§ TASK TO COMPLETE
Reproduce the data below word for word, beginning with its first line and stopping after the line that contains "(x=361, y=49)".
───── INPUT FOR THIS TASK ─────
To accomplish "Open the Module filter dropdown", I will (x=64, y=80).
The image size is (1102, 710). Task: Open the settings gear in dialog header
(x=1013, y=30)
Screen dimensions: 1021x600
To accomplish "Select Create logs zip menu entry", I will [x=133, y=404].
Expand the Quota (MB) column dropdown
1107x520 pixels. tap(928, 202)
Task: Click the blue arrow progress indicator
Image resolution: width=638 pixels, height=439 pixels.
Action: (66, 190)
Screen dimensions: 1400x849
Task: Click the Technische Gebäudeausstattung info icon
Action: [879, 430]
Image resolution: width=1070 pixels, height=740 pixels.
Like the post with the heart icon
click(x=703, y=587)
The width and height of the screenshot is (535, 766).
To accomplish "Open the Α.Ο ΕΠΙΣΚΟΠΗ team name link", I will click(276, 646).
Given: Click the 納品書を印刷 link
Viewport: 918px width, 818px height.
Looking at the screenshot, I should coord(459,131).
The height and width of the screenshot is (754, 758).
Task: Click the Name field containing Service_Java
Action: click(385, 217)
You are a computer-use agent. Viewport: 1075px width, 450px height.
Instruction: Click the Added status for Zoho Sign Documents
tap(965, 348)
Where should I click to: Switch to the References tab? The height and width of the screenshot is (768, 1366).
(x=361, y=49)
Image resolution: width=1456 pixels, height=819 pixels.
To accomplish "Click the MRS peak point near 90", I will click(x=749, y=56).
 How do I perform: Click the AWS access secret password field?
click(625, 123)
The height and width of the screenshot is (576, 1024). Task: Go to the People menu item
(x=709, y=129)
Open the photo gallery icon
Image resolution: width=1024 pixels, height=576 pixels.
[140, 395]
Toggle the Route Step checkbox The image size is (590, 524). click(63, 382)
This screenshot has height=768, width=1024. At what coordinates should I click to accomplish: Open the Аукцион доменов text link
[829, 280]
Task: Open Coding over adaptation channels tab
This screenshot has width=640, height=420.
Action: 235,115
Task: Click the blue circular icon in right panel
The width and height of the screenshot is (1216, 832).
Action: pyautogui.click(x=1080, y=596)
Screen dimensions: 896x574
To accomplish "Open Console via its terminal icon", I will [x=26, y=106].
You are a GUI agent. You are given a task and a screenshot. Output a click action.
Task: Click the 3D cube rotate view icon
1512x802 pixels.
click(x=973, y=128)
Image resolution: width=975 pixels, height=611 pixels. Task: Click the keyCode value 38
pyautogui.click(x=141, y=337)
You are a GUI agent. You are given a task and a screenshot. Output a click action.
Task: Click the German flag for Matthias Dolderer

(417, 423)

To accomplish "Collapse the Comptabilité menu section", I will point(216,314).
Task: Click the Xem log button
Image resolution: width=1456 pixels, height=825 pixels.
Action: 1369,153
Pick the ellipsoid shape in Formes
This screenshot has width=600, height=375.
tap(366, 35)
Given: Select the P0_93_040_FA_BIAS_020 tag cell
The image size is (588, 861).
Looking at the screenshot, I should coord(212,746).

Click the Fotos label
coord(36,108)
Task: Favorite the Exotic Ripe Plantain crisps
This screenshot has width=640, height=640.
─────
§ EXPECTED OUTPUT
To accomplish "Open the Module filter dropdown", I will (x=64, y=80).
The image size is (1102, 710). Task: Open the settings gear in dialog header
(x=1013, y=30)
Screen dimensions: 1021x600
To accomplish "Select Create logs zip menu entry", I will [x=133, y=404].
Expand the Quota (MB) column dropdown
1107x520 pixels. tap(928, 202)
Task: Click the blue arrow progress indicator
Image resolution: width=638 pixels, height=439 pixels.
Action: (66, 190)
Screen dimensions: 1400x849
Task: Click the Technische Gebäudeausstattung info icon
Action: [879, 430]
Image resolution: width=1070 pixels, height=740 pixels.
Like the post with the heart icon
click(x=703, y=587)
The width and height of the screenshot is (535, 766).
To accomplish "Open the Α.Ο ΕΠΙΣΚΟΠΗ team name link", I will click(276, 646).
Given: Click the 納品書を印刷 link
Viewport: 918px width, 818px height.
Looking at the screenshot, I should coord(459,131).
The height and width of the screenshot is (754, 758).
Task: Click the Name field containing Service_Java
Action: click(385, 217)
You are a computer-use agent. Viewport: 1075px width, 450px height.
Instruction: Click the Added status for Zoho Sign Documents
tap(965, 348)
Where should I click to: Switch to the References tab? The height and width of the screenshot is (768, 1366).
(x=361, y=49)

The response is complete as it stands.